Я сидел, размышляя об этом снова и снова, и мысли грохотали в черепной коробке, как раскаты отдаленного грома, и тем не менее ни к чему не приводили. Я даже не блуждал по кругу. Я просто дергался туда-сюда, как полупомешанный чертик на веревочке.
Мне стоило немалых усилий оборвать чехарду безумных мыслей, и тогда я опять услышал журчание, радостный и смешливый голос реки, бегущей по земле в величии своего волшебства.
Надо распаковать пожитки, вытащить из машины коробки и сумки и приволочь их в комнату. Меня ждет рыбалка, каноэ у причала и крупные окуни, затаившиеся в камышах и среди кувшинок. А потом, как только я обживусь, меня ждет книга, которую надо, обязательно надо написать.
А еще, я вспомнил, что сегодня меня ждет школьный вечер и распродажа корзинок. Придется туда пойти.
Глава 7
Линда Бейли приметила меня в ту же секунду, как я переступил школьный порог, и налетела на меня словно хлопотливая самодовольная курица. Она была одной из немногих, кого я помнил, да, честно говоря, ее просто невозможно было забыть. Вместе с мужем и выводком неопрятных детишек она жила на ферме по соседству с нашей, и за все годы, что мы провели здесь, едва ли выдался десяток дней, чтобы она не притащилась по дороге, а то и прямиком через поля, одолжить чашечку сахара, или кусочек масла, или еще какую-нибудь ерунду, которой у нее вдруг не хватило в хозяйстве и которую она, между прочим, потом не удосуживалась отдать. Она была крупная, костлявая женщина с лошадиным телосложением и если постарела, то, по-моему, совсем чуть-чуть.
— Хорас Смит! — взревела она. — Малыш Хорас Смит! Я бы узнала тебя где угодно!..
Она схватила меня в объятия и принялась колошматить по спине. Она осыпала меня звучными тумаками, а я недоуменно припоминал, случилось ли хоть однажды в отношениях между нашими семьями что-нибудь, что дало бы ей право на такое приветствие.
— Значит, ты вернулся! — грохотала она. — Ты не смог жить вдали от нас! Уж если Пайлот Ноб у тебя в крови, никто его нипочем не забудет. Даром что ты побывал в разных местах. В языческих странах. И в Риме ты тоже был, ведь так?
— Я провел в Риме некоторое время, — ответил я. — Это вовсе не языческая страна.
— У меня возле свинарника растут пурпурные ирисы, — объявила она, — из сада самого папы. Вообще-то не на что особенно посмотреть. На своем веку я видывала ирисы и получше, куда привлекательнее этих. Будь у меня другие такого сорта, я бы выкопала их и вышвырнула давным-давно. А эти сохранила из-за того, что они оттуда. Уж поверь, не у каждого есть ирисы из сада самого папы. Не думай, что я поддерживаю папу и всякие там глупости, но это все-таки особенные ирисы, ты согласен со мной?..
— Конечно, согласен, — ответил я. Она вцепилась в мою руку.
— Да пойдем же, ради Бога, сядем! Нам надо о многом поговорить… — Она потащила меня к выстроенным в ряд стульям, и пришлось сесть с ней рядом. — Ты говоришь, Рим не языческая страна, но ведь у язычников ты тоже был. Что ты скажешь о русских? Ты же часто бывал в России…

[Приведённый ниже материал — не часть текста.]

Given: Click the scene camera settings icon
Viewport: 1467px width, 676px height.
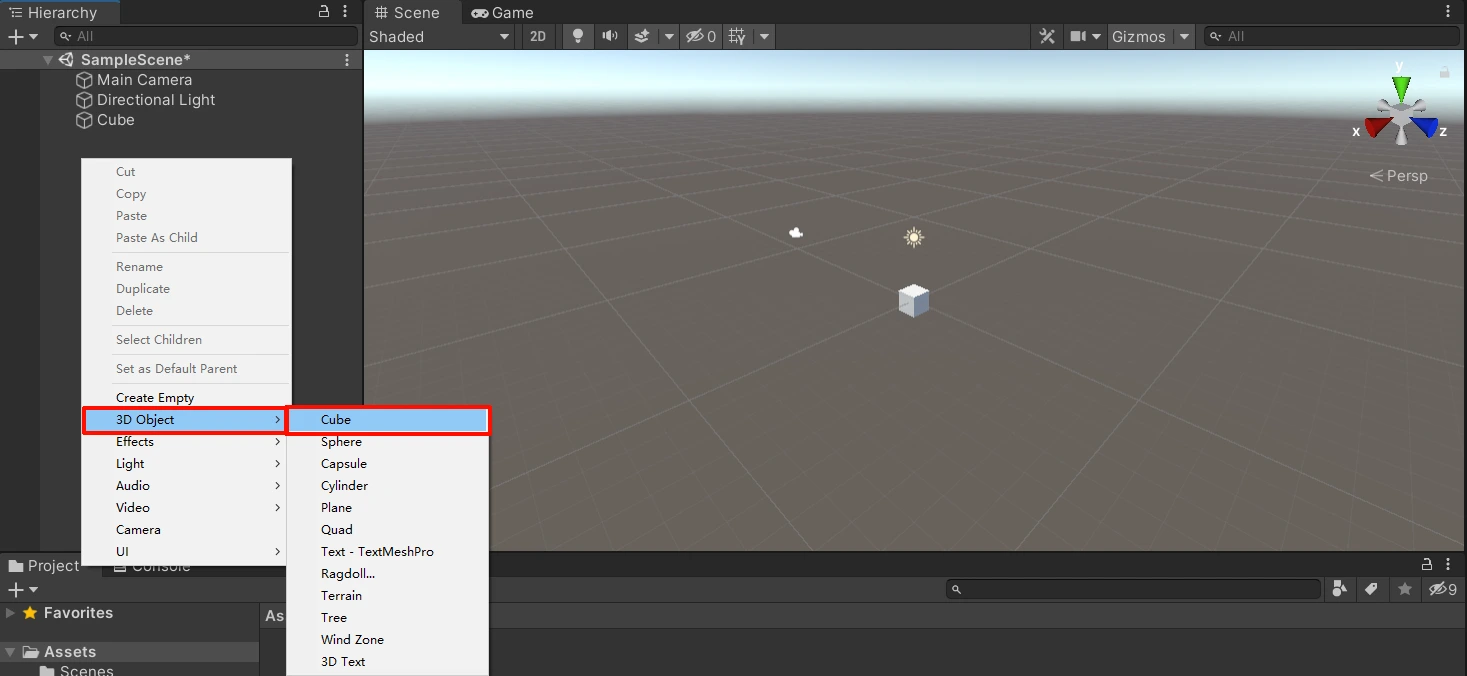Looking at the screenshot, I should click(x=1078, y=36).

— Не знаю, что и сказать. Есть русские, которые до сих пор верят в Бога. Правда, правительство у них…
— Вот тебе раз! Никак тебе нравятся русские?
— Некоторые нравятся, — ответил я.
— Я слышала, ты был в Унылой лощине и утром проезжал мимо фермы Уильямсов. За какой надобностью тебя туда занесло?

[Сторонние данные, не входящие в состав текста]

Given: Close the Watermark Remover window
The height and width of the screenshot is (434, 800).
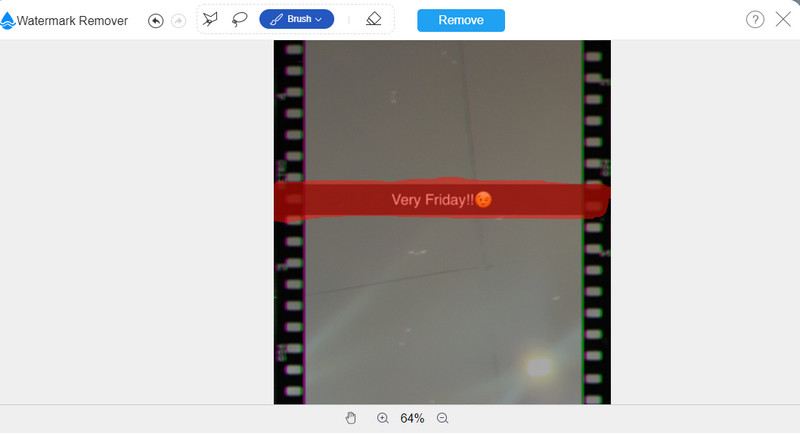Looking at the screenshot, I should point(783,20).
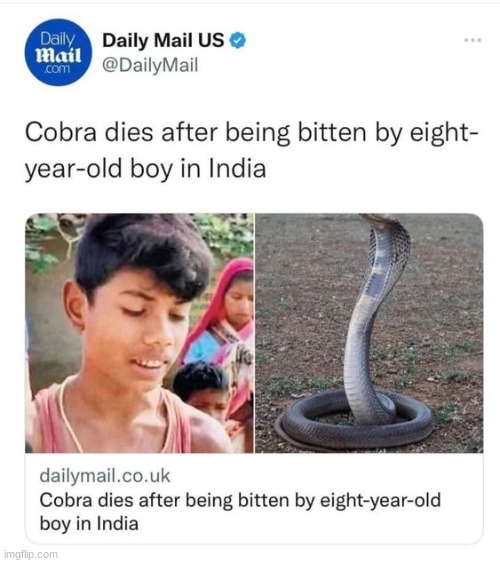Follow the dailymail.co.uk domain link
This screenshot has width=500, height=563.
(105, 476)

Интересно, — подумал я, — а есть что-нибудь, о чем бы она не слышала, о чем не слышал бы весь Пайлот Ноб?.. Отчетливее, чем в перестуке барабанов по джунглям, эффективнее, чем по радио, новости распространяются здесь в мгновение ока — все до мельчайшего слушка, до самой ерундовой догадки.
— Да вот пришло в голову свернуть, — приврал я слегка. — Мальчишкой я, бывало, охотился там на белок…
Она взглянула на меня подозрительно, не уловив логики в моих оправданиях.